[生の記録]
____________________
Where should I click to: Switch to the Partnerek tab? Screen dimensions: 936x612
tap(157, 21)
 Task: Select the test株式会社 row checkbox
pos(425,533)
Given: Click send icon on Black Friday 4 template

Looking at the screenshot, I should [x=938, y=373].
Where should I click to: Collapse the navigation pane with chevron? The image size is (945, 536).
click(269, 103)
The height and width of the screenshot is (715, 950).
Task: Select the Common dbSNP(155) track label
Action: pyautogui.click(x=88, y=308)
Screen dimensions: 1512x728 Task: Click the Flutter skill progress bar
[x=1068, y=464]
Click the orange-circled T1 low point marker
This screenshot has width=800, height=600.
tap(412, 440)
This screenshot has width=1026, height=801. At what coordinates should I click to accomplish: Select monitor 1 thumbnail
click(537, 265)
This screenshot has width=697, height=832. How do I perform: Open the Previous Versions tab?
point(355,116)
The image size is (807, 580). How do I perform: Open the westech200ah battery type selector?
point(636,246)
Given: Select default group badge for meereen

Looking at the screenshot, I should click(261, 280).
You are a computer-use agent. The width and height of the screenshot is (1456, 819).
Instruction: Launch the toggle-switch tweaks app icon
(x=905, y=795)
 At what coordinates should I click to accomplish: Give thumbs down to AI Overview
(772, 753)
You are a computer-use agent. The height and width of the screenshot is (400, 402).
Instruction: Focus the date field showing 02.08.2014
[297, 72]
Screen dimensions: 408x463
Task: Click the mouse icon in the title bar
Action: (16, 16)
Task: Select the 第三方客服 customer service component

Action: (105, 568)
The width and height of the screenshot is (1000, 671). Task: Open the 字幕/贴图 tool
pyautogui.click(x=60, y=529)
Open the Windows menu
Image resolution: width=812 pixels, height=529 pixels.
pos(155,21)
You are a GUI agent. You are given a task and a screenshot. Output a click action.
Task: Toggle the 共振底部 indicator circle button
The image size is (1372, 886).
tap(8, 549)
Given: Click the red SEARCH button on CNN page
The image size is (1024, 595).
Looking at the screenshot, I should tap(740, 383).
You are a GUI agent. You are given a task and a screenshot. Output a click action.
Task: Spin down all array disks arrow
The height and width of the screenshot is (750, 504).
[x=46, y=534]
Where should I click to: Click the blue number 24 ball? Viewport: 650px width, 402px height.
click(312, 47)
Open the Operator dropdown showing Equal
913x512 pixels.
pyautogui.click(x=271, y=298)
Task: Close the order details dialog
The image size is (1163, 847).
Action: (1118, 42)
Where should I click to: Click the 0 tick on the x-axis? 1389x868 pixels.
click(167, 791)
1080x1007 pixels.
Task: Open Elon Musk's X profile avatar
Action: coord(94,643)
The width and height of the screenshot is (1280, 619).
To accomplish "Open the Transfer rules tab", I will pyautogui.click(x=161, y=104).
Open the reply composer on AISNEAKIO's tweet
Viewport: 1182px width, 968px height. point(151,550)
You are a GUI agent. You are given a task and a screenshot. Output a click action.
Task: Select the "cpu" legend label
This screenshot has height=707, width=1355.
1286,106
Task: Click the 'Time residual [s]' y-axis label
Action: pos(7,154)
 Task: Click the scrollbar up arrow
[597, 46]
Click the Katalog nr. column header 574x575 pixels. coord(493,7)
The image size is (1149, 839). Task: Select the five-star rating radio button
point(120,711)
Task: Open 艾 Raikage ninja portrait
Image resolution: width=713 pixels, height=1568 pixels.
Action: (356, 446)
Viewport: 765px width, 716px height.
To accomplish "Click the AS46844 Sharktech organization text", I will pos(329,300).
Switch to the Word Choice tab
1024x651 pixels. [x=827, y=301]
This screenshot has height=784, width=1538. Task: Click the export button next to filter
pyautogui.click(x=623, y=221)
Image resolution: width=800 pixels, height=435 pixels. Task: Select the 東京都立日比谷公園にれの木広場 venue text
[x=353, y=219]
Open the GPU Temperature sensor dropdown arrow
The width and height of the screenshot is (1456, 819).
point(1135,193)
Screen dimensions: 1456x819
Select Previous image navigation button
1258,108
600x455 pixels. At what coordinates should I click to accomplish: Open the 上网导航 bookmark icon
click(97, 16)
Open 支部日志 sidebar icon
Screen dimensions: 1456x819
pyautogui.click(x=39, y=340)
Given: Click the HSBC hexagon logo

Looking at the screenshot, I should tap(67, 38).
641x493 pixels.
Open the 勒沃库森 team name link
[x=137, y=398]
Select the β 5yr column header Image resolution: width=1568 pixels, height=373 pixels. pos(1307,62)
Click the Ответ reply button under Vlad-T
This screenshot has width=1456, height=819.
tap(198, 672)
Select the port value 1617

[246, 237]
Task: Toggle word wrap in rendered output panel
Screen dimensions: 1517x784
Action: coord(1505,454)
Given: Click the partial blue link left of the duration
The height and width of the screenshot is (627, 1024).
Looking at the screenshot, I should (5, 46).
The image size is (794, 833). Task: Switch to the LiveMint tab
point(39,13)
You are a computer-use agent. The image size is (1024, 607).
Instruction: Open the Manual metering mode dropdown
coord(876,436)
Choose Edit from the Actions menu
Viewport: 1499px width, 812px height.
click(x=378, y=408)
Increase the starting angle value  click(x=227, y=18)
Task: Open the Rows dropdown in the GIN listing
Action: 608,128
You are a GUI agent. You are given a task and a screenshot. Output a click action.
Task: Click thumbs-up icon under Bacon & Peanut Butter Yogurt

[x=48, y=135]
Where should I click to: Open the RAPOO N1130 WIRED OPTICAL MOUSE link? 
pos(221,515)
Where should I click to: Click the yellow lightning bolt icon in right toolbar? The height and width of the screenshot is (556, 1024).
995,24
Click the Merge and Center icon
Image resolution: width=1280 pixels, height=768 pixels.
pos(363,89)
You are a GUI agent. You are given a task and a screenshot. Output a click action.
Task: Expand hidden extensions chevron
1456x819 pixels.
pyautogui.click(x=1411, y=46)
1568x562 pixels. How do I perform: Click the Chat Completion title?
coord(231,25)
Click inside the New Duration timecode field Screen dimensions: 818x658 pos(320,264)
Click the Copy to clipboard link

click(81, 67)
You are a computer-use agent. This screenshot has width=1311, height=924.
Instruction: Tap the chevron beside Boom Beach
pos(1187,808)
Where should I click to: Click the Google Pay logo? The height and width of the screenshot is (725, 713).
____________________
やること:
記録の「Where should I click to」をすべて「Where do I click to」に置き換え、ほかは一切変えずに各行を書き直せ。

出力:
Where do I click to: Switch to the Partnerek tab? Screen dimensions: 936x612
tap(157, 21)
 Task: Select the test株式会社 row checkbox
pos(425,533)
Given: Click send icon on Black Friday 4 template

Looking at the screenshot, I should [x=938, y=373].
Where do I click to: Collapse the navigation pane with chevron? The image size is (945, 536).
click(269, 103)
The height and width of the screenshot is (715, 950).
Task: Select the Common dbSNP(155) track label
Action: pyautogui.click(x=88, y=308)
Screen dimensions: 1512x728 Task: Click the Flutter skill progress bar
[x=1068, y=464]
Click the orange-circled T1 low point marker
This screenshot has width=800, height=600.
tap(412, 440)
This screenshot has width=1026, height=801. At what coordinates should I click to accomplish: Select monitor 1 thumbnail
click(537, 265)
This screenshot has width=697, height=832. How do I perform: Open the Previous Versions tab?
point(355,116)
The image size is (807, 580). How do I perform: Open the westech200ah battery type selector?
point(636,246)
Given: Select default group badge for meereen

Looking at the screenshot, I should click(261, 280).
You are a computer-use agent. The width and height of the screenshot is (1456, 819).
Instruction: Launch the toggle-switch tweaks app icon
(x=905, y=795)
 At what coordinates should I click to accomplish: Give thumbs down to AI Overview
(772, 753)
You are a computer-use agent. The height and width of the screenshot is (400, 402).
Instruction: Focus the date field showing 02.08.2014
[297, 72]
Screen dimensions: 408x463
Task: Click the mouse icon in the title bar
Action: (16, 16)
Task: Select the 第三方客服 customer service component

Action: (105, 568)
The width and height of the screenshot is (1000, 671). Task: Open the 字幕/贴图 tool
pyautogui.click(x=60, y=529)
Open the Windows menu
Image resolution: width=812 pixels, height=529 pixels.
pos(155,21)
You are a GUI agent. You are given a task and a screenshot. Output a click action.
Task: Toggle the 共振底部 indicator circle button
The image size is (1372, 886).
tap(8, 549)
Given: Click the red SEARCH button on CNN page
The image size is (1024, 595).
Looking at the screenshot, I should tap(740, 383).
You are a GUI agent. You are given a task and a screenshot. Output a click action.
Task: Spin down all array disks arrow
The height and width of the screenshot is (750, 504).
[x=46, y=534]
Where do I click to: Click the blue number 24 ball? Viewport: 650px width, 402px height.
click(312, 47)
Open the Operator dropdown showing Equal
913x512 pixels.
pyautogui.click(x=271, y=298)
Task: Close the order details dialog
The image size is (1163, 847).
Action: (1118, 42)
Where do I click to: Click the 0 tick on the x-axis? 1389x868 pixels.
click(167, 791)
1080x1007 pixels.
Task: Open Elon Musk's X profile avatar
Action: coord(94,643)
The width and height of the screenshot is (1280, 619).
To accomplish "Open the Transfer rules tab", I will pyautogui.click(x=161, y=104).
Open the reply composer on AISNEAKIO's tweet
Viewport: 1182px width, 968px height. point(151,550)
You are a GUI agent. You are given a task and a screenshot. Output a click action.
Task: Select the "cpu" legend label
This screenshot has height=707, width=1355.
1286,106
Task: Click the 'Time residual [s]' y-axis label
Action: pos(7,154)
 Task: Click the scrollbar up arrow
[597, 46]
Click the Katalog nr. column header 574x575 pixels. coord(493,7)
The image size is (1149, 839). Task: Select the five-star rating radio button
point(120,711)
Task: Open 艾 Raikage ninja portrait
Image resolution: width=713 pixels, height=1568 pixels.
Action: (356, 446)
Viewport: 765px width, 716px height.
To accomplish "Click the AS46844 Sharktech organization text", I will pos(329,300).
Switch to the Word Choice tab
1024x651 pixels. [x=827, y=301]
This screenshot has height=784, width=1538. Task: Click the export button next to filter
pyautogui.click(x=623, y=221)
Image resolution: width=800 pixels, height=435 pixels. Task: Select the 東京都立日比谷公園にれの木広場 venue text
[x=353, y=219]
Open the GPU Temperature sensor dropdown arrow
The width and height of the screenshot is (1456, 819).
point(1135,193)
Screen dimensions: 1456x819
Select Previous image navigation button
1258,108
600x455 pixels. At what coordinates should I click to accomplish: Open the 上网导航 bookmark icon
click(97, 16)
Open 支部日志 sidebar icon
Screen dimensions: 1456x819
pyautogui.click(x=39, y=340)
Given: Click the HSBC hexagon logo

Looking at the screenshot, I should tap(67, 38).
641x493 pixels.
Open the 勒沃库森 team name link
[x=137, y=398]
Select the β 5yr column header Image resolution: width=1568 pixels, height=373 pixels. pos(1307,62)
Click the Ответ reply button under Vlad-T
This screenshot has width=1456, height=819.
tap(198, 672)
Select the port value 1617

[246, 237]
Task: Toggle word wrap in rendered output panel
Screen dimensions: 1517x784
Action: coord(1505,454)
Given: Click the partial blue link left of the duration
The height and width of the screenshot is (627, 1024).
Looking at the screenshot, I should (5, 46).
The image size is (794, 833). Task: Switch to the LiveMint tab
point(39,13)
You are a computer-use agent. The image size is (1024, 607).
Instruction: Open the Manual metering mode dropdown
coord(876,436)
Choose Edit from the Actions menu
Viewport: 1499px width, 812px height.
click(x=378, y=408)
Increase the starting angle value  click(x=227, y=18)
Task: Open the Rows dropdown in the GIN listing
Action: 608,128
You are a GUI agent. You are given a task and a screenshot. Output a click action.
Task: Click thumbs-up icon under Bacon & Peanut Butter Yogurt

[x=48, y=135]
Where do I click to: Open the RAPOO N1130 WIRED OPTICAL MOUSE link? 
pos(221,515)
Where do I click to: Click the yellow lightning bolt icon in right toolbar? The height and width of the screenshot is (556, 1024).
995,24
Click the Merge and Center icon
Image resolution: width=1280 pixels, height=768 pixels.
pos(363,89)
You are a GUI agent. You are given a task and a screenshot. Output a click action.
Task: Expand hidden extensions chevron
1456x819 pixels.
pyautogui.click(x=1411, y=46)
1568x562 pixels. How do I perform: Click the Chat Completion title?
coord(231,25)
Click inside the New Duration timecode field Screen dimensions: 818x658 pos(320,264)
Click the Copy to clipboard link

click(81, 67)
You are a computer-use agent. This screenshot has width=1311, height=924.
Instruction: Tap the chevron beside Boom Beach
pos(1187,808)
Where do I click to: Click the Google Pay logo? The height and width of the screenshot is (725, 713).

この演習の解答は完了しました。